Mich hatte bereits der Spruch „Wenn die Wahrheit im Schatten liegt, geh mir aus dem Licht!“ auf dem Cover, das auch schon einen Vorgeschmack auf die Geschichte macht, neugierig gemacht. So suggeriert dieser einen Ermittler, welche Ecken und Kanten hat, sich auf den Straßen auskennt und weiß wie man mit Gangs und Gangstern umgeht. Das Schöne daran ist, dass man nicht enttäuscht wird.
Für mich ist dieses Prequel der perfekte Einstieg in die Reihe "Jack Laidlaw". Zeitlich spielt sich das Ganze innerhalb von sechs Tagen im Oktober 1972 ab. Durch die kurzen Kapitel entsteht ein Sog beim Lesen. Der Schreibstil ist gut und die beiden Autoren bringen die düster herrschende Atmosphäre gut zu den Lesenden.

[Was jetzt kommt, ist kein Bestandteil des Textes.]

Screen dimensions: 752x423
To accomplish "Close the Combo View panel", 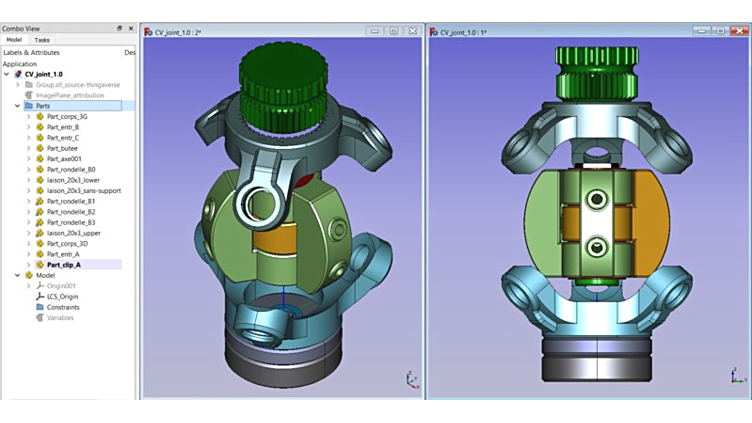I will [x=131, y=28].
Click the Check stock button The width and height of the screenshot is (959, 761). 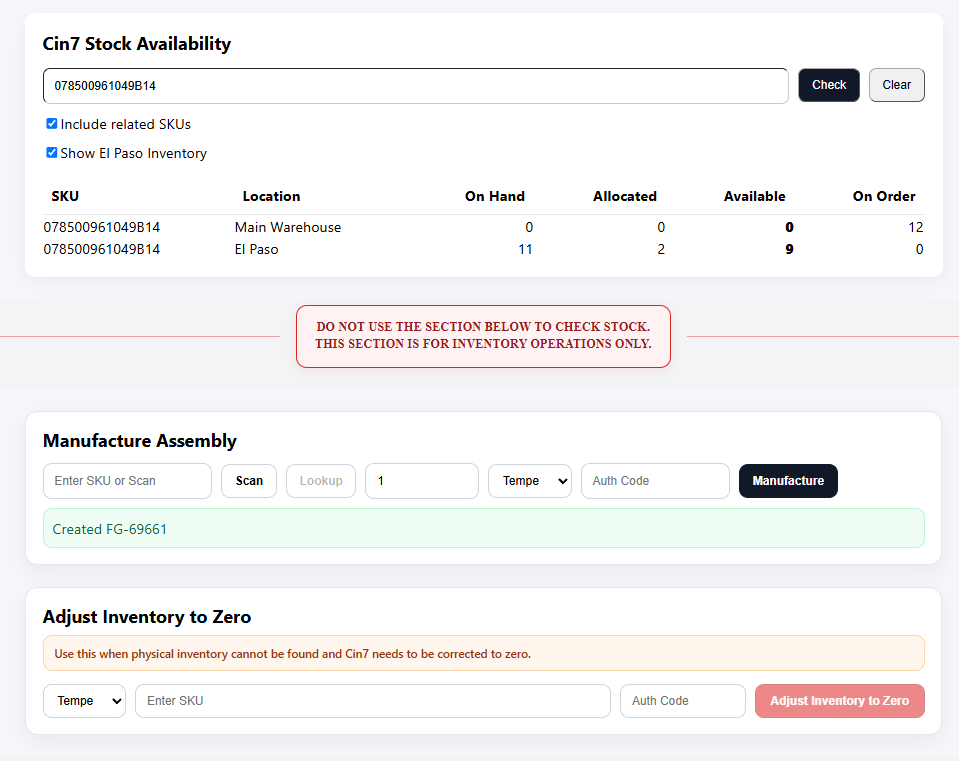click(x=829, y=85)
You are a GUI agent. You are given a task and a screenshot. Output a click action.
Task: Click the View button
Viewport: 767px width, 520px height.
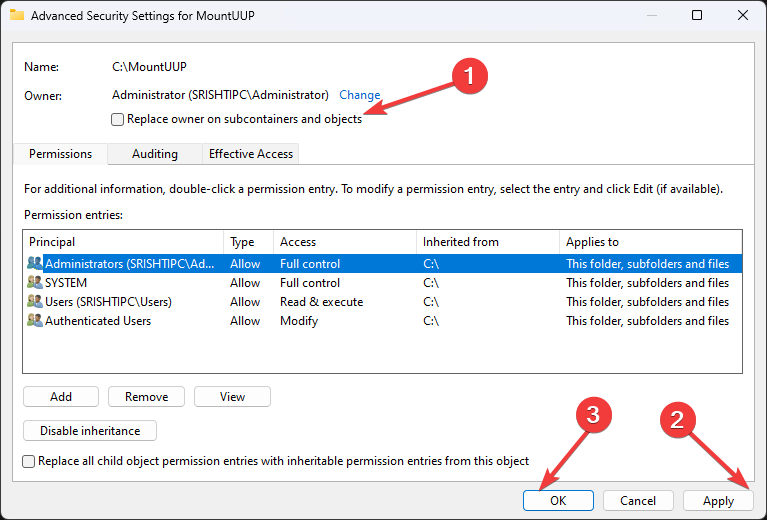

Das Setting und die Charaktere gefallen mir gut, obwohl man sagen muss, dass die auftretende Anzahl der Charaktere einen fordert, gerade am Anfang. Aber es lohnt sich am Ball zu bleiben. Für mich, der die Trilogie noch nicht kennt, bietet die Figur Jack Laidlaw noch Potential.
Mein persönliches Fazit nach diesem Noir. Ich komme, was das Lesen betrifft, gerne wieder nach Glasgow und freue mich auf mehr Laidlaw.